This Ramadan is an excellent opportunity to adopt a more eco-friendly routine or deepen your existing commitment to sustainability by saving fruit and vegetable scraps, eggshells, tea bags, and coffee grounds for composting.

A small bucket with a tight-fitting lid makes collecting kitchen scraps simple and tidy. Keep it somewhere convenient so you can transfer the contents to your compost bin easily. If you don’t have a dedicated bin, you can chop or shred scraps and mix them directly into garden soil when planting.
Here is our compost bin. While it has openings, the material will compact and the surface will become denser as the pile matures, reducing any issues over time, insha’Allah. For now it’s working well with food scraps and heavier yard waste like leaves, prunings, and evergreen trimmings.
You don’t need bins this large unless you plan to grow a lot of organic produce. We’re producing many fruits and vegetables on our property, so we need substantial amounts of nutrient-rich compost. Buying that volume would be costly, so making it ourselves is far more practical and sustainable.

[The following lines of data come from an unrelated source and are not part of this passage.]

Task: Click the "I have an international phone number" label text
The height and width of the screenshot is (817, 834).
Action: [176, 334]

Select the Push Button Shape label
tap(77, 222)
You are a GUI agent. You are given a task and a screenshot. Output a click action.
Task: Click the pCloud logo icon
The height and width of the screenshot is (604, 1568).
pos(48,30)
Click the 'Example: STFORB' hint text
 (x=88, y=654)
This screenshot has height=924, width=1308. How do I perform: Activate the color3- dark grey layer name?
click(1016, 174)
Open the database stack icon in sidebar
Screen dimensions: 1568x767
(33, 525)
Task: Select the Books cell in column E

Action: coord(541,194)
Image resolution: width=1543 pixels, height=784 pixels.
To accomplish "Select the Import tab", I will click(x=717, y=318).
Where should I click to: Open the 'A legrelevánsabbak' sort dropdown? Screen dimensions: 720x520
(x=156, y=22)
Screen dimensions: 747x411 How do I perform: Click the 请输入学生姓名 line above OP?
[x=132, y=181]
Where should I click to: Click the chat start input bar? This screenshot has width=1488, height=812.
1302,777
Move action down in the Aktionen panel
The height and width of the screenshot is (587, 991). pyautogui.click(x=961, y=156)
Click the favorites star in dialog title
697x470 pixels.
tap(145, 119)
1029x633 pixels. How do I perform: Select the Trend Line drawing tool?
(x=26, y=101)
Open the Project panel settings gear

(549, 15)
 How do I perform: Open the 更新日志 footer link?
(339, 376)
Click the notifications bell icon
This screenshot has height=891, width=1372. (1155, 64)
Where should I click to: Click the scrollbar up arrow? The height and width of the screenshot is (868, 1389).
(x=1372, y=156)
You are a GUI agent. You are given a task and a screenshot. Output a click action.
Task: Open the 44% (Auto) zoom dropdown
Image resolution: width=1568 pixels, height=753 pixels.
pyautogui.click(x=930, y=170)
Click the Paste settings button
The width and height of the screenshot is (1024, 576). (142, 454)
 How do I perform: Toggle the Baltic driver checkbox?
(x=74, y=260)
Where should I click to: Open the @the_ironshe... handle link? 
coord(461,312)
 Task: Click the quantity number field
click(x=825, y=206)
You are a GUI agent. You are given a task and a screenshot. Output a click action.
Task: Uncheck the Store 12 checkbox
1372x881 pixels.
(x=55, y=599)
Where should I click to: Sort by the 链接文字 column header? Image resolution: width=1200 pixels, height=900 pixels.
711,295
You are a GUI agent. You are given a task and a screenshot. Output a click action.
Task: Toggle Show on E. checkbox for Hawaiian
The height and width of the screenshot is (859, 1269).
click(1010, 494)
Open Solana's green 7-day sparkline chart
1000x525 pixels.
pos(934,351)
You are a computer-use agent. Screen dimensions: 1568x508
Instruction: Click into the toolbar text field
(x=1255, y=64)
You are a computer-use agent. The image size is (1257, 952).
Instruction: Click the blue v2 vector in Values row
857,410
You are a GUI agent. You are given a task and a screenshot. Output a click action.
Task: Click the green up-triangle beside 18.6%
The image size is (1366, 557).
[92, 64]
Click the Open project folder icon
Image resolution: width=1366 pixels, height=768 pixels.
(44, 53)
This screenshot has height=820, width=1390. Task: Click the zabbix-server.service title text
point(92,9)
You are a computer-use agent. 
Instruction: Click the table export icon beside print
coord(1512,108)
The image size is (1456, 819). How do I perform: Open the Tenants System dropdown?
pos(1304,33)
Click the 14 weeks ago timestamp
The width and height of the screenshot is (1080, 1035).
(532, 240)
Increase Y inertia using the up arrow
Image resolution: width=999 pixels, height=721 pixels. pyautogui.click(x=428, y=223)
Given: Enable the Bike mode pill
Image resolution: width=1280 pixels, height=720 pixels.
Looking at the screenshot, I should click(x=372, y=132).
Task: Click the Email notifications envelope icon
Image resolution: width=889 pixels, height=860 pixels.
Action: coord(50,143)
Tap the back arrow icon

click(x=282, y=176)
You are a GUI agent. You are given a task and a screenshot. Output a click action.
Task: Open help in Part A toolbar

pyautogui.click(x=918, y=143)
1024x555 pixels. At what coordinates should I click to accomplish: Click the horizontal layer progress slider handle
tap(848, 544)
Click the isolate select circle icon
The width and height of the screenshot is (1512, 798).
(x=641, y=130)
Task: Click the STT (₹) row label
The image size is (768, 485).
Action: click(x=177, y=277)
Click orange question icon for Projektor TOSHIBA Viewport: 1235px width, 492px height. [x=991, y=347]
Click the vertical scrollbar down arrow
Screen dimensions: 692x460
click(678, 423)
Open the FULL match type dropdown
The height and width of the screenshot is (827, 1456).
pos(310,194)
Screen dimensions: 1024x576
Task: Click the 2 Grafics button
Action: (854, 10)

And this is what finished compost looks like. Often called “black gold,” high-quality compost is dark, crumbly, and rich in organic matter. It’s ideal for starting seeds, repotting plants, or amending garden soil to boost nutrient content and structure. Composting is one of the most effective forms of recycling—reusing kitchen and garden waste to nourish the soil.

Knowing that every banana peel, every salad scrap, and every eggshell will eventually become food for the soil gives me a deep sense of satisfaction. Those nutrients return to the earth and help grow the plants that will feed us again, insha’Allah. It’s a simple, powerful cycle of reuse and renewal.
Ramadan is a wonderful time to reflect on and appreciate this cycle of giving back to the earth. Don’t you think?